São Paulo, domingo, 03 de novembro de 2002

Texto Anterior | Próximo Texto | Índice

BARRICADAS

O efeito dessas extensas reflexões é misto. Analisando a opção pelo comunismo em um nível muito geral, da Revolução de Outubro [em 1917" até o fim da guerra, Hobsbawm oferece uma defesa e uma ilustração eloquentes do que ela significou para aqueles que a fizeram, alternando observação social com exemplos individuais, heróicos ou banais. Sua ênfase recai em um etos de obediência abnegada e praticidade -"eficiência empresarial", como ele diz- como a verdadeira marca da Terceira Internacional.
"Os partidos comunistas não eram para os românticos. Pelo contrário, eram para a organização e a rotina... O segredo do Partido Leninista não estava em sonhar com erguer-se sobre as barricadas, tampouco na teoria marxista. Ele pode ser resumido em duas frases: "As decisões devem ser verificadas" e "disciplina partidária". O apelo do partido era que ele realizava as coisas, quando outros não o faziam."
Historicamente, deve-se dizer, essa imagem é estranhamente tendenciosa. Um movimento que contava com revolucionários como Serge ou Trótski, Roy ou Mariátegui, Sneevliet ou Sorge, não era para românticos? Nesse sentido, e Mao Tse-tung -por bem ou por mal uma figura da história do comunismo maior que qualquer dos leais funcionários ou militantes europeus aos quais somos apresentados aqui?
Na verdade, Hobsbawm o condenou alhures precisamente como um "romântico". A realidade é que uma contraposição das barricadas e da teoria à eficiência empresarial e a realizar as coisas é retórica "ex post facto", que no máximo indica algo da auto-imagem do Comintern europeu stalinizado pós-1926, em que o próprio Hobsbawm se formou, mas não capta adequadamente nem sequer suas ambiguidades. O culto da rotina obstinada e da praticidade, como expresso aqui, era com frequência apenas mais uma forma de romantismo, e de modo nenhum sempre a mais eficaz. Felizmente o próprio Hobsbawm não o praticou constantemente, como deixa claro seu inspirador retrato do revolucionário austríaco Franz Marek, o núcleo moral de suas reflexões sobre "ser comunista".
Quais eram então suas convicções como indivíduo, não mais na época do Comintern, dissolvido em 1943, mas do Cominform [agência de informação (1947-1956) constituída pelos partidos comunistas da Bulgária, Tchecoslováquia, França, Hungria, Itália, Polônia, Romênia, União Soviética e Iugoslávia" montado por Zhdanov em 1947 para atuar no auge da Guerra Fria? Não é fácil dizer.
Em parte porque "Tempos Interessantes" evita qualquer cronologia demasiado meticulosa ao discutir o comunismo do autor.
Sua meditação geral sobre a experiência comunista, que se estende sem datas mais ou menos de Lênin até Gorbatchov, é colocada imediatamente depois de seu relato de Cambridge, antes mesmo da guerra. Quando ele retoma o assunto em sua história pessoal, é para evocar a atitude dos intelectuais no partido britânico sobre os desenvolvimentos do período do Cominform que o incomodavam: a excomunhão de Tito, os julgamentos farsescos de Kostov, Rajk e Slansky.

COLAPSO NERVOSO


"Ainda pertenço ao final da primeira geração de comunistas, aqueles para quem a Revolução de Outubro era o ponto de referência central no universo político"

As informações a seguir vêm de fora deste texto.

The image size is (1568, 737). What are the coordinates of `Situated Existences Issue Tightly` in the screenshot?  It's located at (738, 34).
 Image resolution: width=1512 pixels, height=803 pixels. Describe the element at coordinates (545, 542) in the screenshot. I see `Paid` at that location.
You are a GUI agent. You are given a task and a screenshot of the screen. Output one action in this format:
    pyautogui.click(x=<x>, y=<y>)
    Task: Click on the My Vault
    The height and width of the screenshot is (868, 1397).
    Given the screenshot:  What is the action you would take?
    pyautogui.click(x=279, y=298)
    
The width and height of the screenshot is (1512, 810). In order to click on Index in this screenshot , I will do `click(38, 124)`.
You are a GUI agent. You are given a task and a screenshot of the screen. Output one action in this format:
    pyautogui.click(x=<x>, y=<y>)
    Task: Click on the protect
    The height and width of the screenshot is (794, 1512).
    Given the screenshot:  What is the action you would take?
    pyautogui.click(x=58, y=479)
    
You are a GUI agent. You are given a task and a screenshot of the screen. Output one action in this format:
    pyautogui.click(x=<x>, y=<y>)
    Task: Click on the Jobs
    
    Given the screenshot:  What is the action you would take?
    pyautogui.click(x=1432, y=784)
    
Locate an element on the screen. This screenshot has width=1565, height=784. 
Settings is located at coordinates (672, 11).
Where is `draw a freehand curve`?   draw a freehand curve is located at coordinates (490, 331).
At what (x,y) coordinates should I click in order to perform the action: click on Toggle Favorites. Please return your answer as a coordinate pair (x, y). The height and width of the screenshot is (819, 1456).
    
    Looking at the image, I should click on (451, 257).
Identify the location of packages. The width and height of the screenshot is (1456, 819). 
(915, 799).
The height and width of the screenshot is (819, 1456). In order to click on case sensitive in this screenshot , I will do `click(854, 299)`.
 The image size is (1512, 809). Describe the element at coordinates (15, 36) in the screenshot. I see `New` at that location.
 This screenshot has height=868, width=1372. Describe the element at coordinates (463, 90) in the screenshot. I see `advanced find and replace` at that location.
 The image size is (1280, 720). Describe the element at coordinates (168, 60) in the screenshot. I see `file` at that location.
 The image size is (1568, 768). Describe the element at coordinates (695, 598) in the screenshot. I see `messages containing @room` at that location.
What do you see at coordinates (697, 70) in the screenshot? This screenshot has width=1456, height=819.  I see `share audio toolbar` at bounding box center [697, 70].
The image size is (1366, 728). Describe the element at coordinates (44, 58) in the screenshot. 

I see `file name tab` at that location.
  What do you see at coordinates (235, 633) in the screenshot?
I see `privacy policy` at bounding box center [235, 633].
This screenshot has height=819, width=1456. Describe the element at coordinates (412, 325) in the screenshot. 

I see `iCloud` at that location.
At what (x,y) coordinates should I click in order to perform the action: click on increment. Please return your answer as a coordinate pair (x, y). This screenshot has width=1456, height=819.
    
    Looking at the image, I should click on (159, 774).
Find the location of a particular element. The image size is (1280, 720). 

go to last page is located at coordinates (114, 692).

Aqui também a referência é insistentemente coletiva: "O que poderíamos pensar?", "nenhum de nós acreditava", "claramente subestimamos", "pessoas como eu", "nós também admitimos".
Das opiniões pessoais de Hobsbawm pouco ficamos sabendo, além de seu ceticismo de que Basil Davidson pudesse ter sido um agente britânico, como foi acusado juntamente com Rajk, já que sua carreira foi prejudicada na Guerra Fria. Não há pistas de sua opinião sobre os julgamentos de Moscou que destruíram os "velhos bolcheviques" e definiram o padrão para as continuações em Sófia, Budapeste e Praga depois da guerra. Ele nunca cita alguma leitura da considerável literatura em torno desses eventos. A essência de seu relato é que os comunistas britânicos, ou pelo menos os intelectuais do partido, não acreditavam nas versões oficiais de nada disso. Não é exatamente a mesma coisa que saber que eram um monte de mentiras, já que também circulavam versões não-oficiais.
Quando Kruschov finalmente expôs as fundações e todo o grotesco edifício das confissões nas câmaras de tortura de Stálin, Hobsbawm salienta o choque que essas revelações -que, é claro, continham pouco que ainda não se soubesse amplamente do lado de fora-causaram ao movimento comunista internacional. "O motivo é óbvio", ele escreve. "Não nos contaram a verdade sobre algo que afetaria a própria natureza do credo comunista." Mesmo que, mais uma vez, o pronome deixe uma margem de ambiguidade, a implicação deve ser a de que Hobsbawm de certa forma continuara acreditando na honra de Stálin.
De que maneira? A construção da narrativa torna impossível adivinhar. O que fica claro é que se esperava que a palavra da autoridade trouxesse a verdade, e não fontes independentes criticamente verificadas. Em todos os aspectos, o militante e o historiador permaneceram identidades separadas.
A crise que o discurso de Kruschov, em abril de 1956 -seguido poucos meses depois pela revolta húngara- , desencadeou no PC britânico é descrita por Hobsbawm com uma imagem de agitada emoção. "Durante mais de um ano os comunistas britânicos viveram à beira do equivalente político de um colapso nervoso coletivo." O grupo de historiadores do partido, do qual ele era então presidente, se tornou o centro da oposição à oficialidade, e virtualmente todos os seus membros, com exceção dele próprio, haviam deixado o partido no verão de 1957. Por que ficou? Hobsbawm dá duas respostas e um comentário.
"Não entrei no comunismo como um jovem britânico na Inglaterra, mas como um europeu central na República de Weimar em colapso. E cheguei a ele quando ser comunista significava não apenas combater o fascismo, mas fazer a revolução mundial. Ainda pertenço ao final da primeira geração de comunistas, aqueles para quem a Revolução de Outubro era o ponto de referência central no universo político." Portanto, ele escreve, "para alguém que aderiu ao movimento no lugar de onde vim e quando o fiz, simplesmente era mais difícil romper com o partido do que para aqueles que vieram depois e de outros lugares".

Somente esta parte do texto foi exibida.